### DOCUMENT EXCERPT

To enable the driver to perform in-vehicle tasks without looking at the interface, we designed an in-air gesture interaction interface that assumes the driver is familiar with the gestures of various system operations, and the system’s gesture recognition accuracy is high. However, during our research, we found that even if the driver is familiar with our IVIS and the gestures, they still need to check the screen, especially to view the image display of the smartphone’s front camera to ensure their gestures are recognized within the camera’s recognition area. Therefore, we added the image display part of the front camera to all three interfaces of the touch interface we designed previously.

To further reduce the system’s interference with the driver, we included a visual feedback method that displays the task icon in a pop-up window upon completion of the operation. Additionally, we incorporated acoustic feedback for each operation task in the form of recorded prompts, which are played after the correct performance of the operation task, to minimize the number of times the driver needs to look at the screen. Acoustic feedback has been demonstrated to be an effective method in reducing the driver’s distraction in previous work [41].

3.4. Experiment Design

In this section, we will describe the various variables that were set corresponding to the environment in the two user studies. For the study focused on determining the most suitable in-air gesture for system interaction, the variables included the position of the gesture recognition camera and the gestures used in our IVIS. In the study comparing in-air gesture and traditional touch interaction, the experimental variable was mainly the mode of interaction. Therefore, in these two user studies, cameras were installed in the center panel and the rear console for comparative experiments, and the interface was designed for the two interaction methods.

3.4.1. Experimental Environment Preparation

Participants

We recruited 20 participants for this study, all of whom were eligible drivers with an average age of 23 and an average driving experience of 4 years. Among the participants, 4 were left-handed (20%) and 8 were female (40%). We also recruited an additional control group of 4 participants (2 males and 2 females) to evaluate their driving performance in the simulated environment.

Driving Simulation Environment

To simulate the driving environment, we constructed a driving simulation environment in the laboratory using hardware devices and displays [37,42]. Our driving simulator included a steering wheel, gears, brakes, accelerator, and clutch. A 55-inch LCD screen was used to display the simulated road environment (see Figure 9), which was obtained from a driving simulator and featured an urban arterial road with less traffic and straight roads. The speed was set to a constant 60 Km/h. We used a 6.5-inch Android smartphone as the IVIS system in the simulated environment, placed on the right side of the steering wheel and in front of the AT change lever to simulate the positions of the rear console and the center panel in a car (see Figure 9).

3.4.2. Experiment 1: Find the Most Appropriate Gesture

Experiment Design

In Experiment 1, we aimed to determine the most suitable gestures and camera positions for in-vehicle interaction, while also considering the potential influence of handedness on interaction efficiency. Since the camera’s limited recognition range often requires the driver to control the steering wheel with their left hand and make gestures with their right hand, the dominant hand may affect interaction efficiency. We used a combination of objective experimental data and subjective user feedback to address these issues.

Determination of gesture collection. One of the key tasks in Experiment 1 was to identify the most appropriate in-air gestures for the driver to use. To be effective, the selected gestures should be common in daily life and easy to execute within the limited space of the car’s interior. By gathering input from our driver group and leveraging our personal experience, we identified a collection of 30 gestures that meet these requirements and are well-suited for the IVIS system.

######
### RECORDED DATA

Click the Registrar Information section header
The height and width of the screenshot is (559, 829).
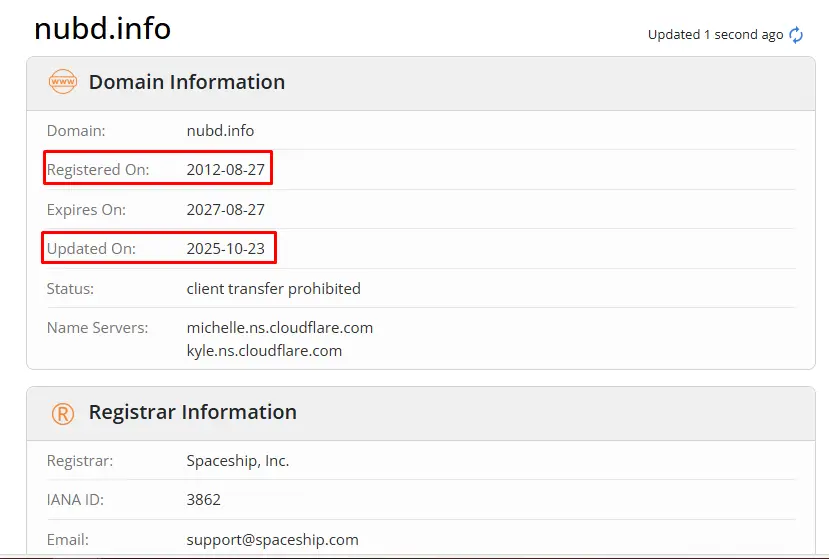tap(192, 412)
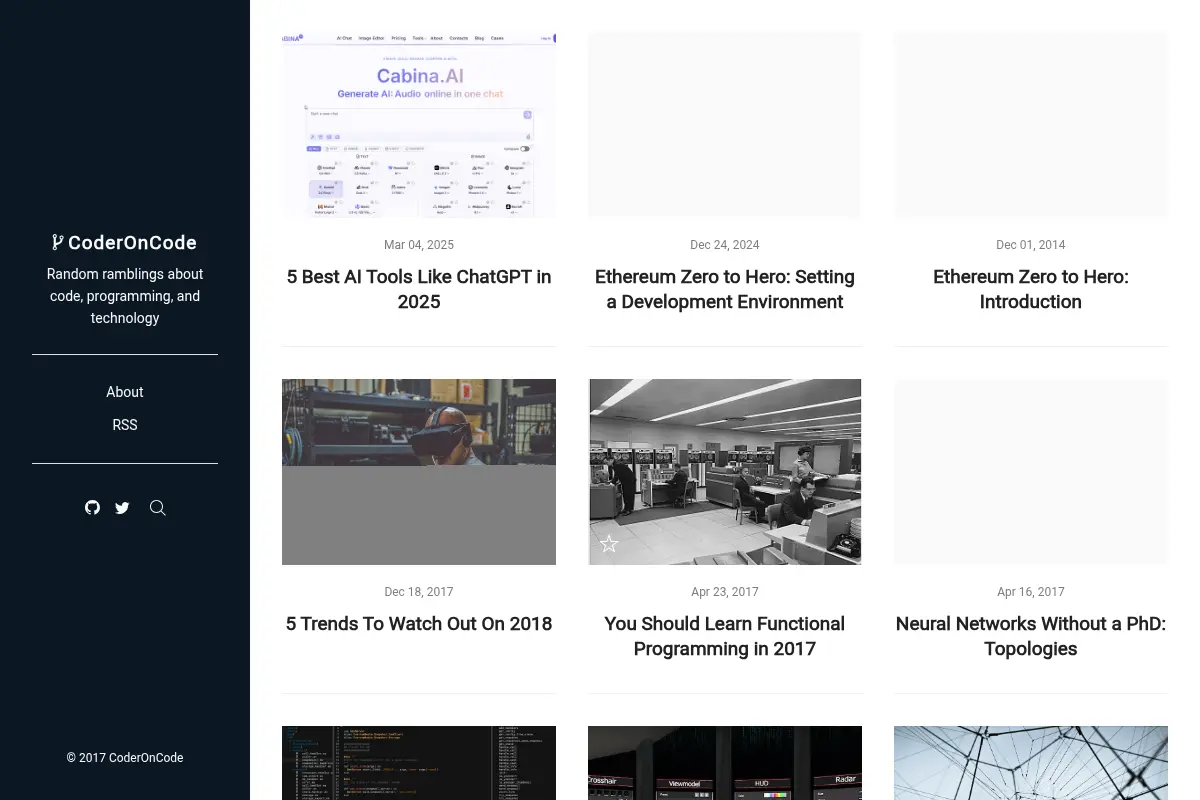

######

## SET PROBLEM
Extend the passage above on testing hand-gesture controls for in-car systems, picking up right after its last sentence.

## RESULT
Camera positioning. Due to cost, car circuit design, and privacy concerns, cameras in cars are typically installed on the center panel or rear console [12] (see Figure 9). Therefore, this experiment will compare the interaction efficiency of these two positions to identify the best camera positioning.

Interface design. Experiment 1 determined the most appropriate gesture for the driver, so font and icon size were not a concern for the interface. Therefore, we designed a new interface that solely displays the front camera view of the smartphone. When the driver performs each gesture successfully, the program displays a pop-up window and plays a sound. The app also records the time taken for each gesture from when the experimenter issues the command until the test subject completes it, automatically collecting experimental data.

Subjective evaluation. Since Experiment 1 is a user experiment, we collected subjective evaluations from each test subject for each gesture after the experiment. To effectively measure subjective evaluations, we divided them into five levels ranging from dislike to like, with each level further divided into 20 points, totaling 100 points. We designed these evaluations in the form of questionnaires and asked test subjects to fill them out.

Procedure

We conducted a user experiment to determine the best gestures for our IVIS system. The experiment was carried out in five steps:

The experimenter proposed a preliminary set of gestures based on driver suggestions and personal experience.
The experimenter added all the gestures in the collection to the application designed in the experiment preparation.
Each test subject was invited to complete experimental tasks on a driving simulator. The tasks required the test subjects to make gestures corresponding to the number given by the experimenter. However, prior to the experiment, each test subject underwent a warm-up drive and familiarized themselves with the number corresponding to each gesture and the action of the gesture. The application recorded the time taken for each test subject to perform each gesture correctly during the experiment.
After completing the test, each test subject completed a questionnaire to indicate their preference for different gestures.
The experimenters analyzed both objective and subjective indicators and selected the gestures with the highest scores.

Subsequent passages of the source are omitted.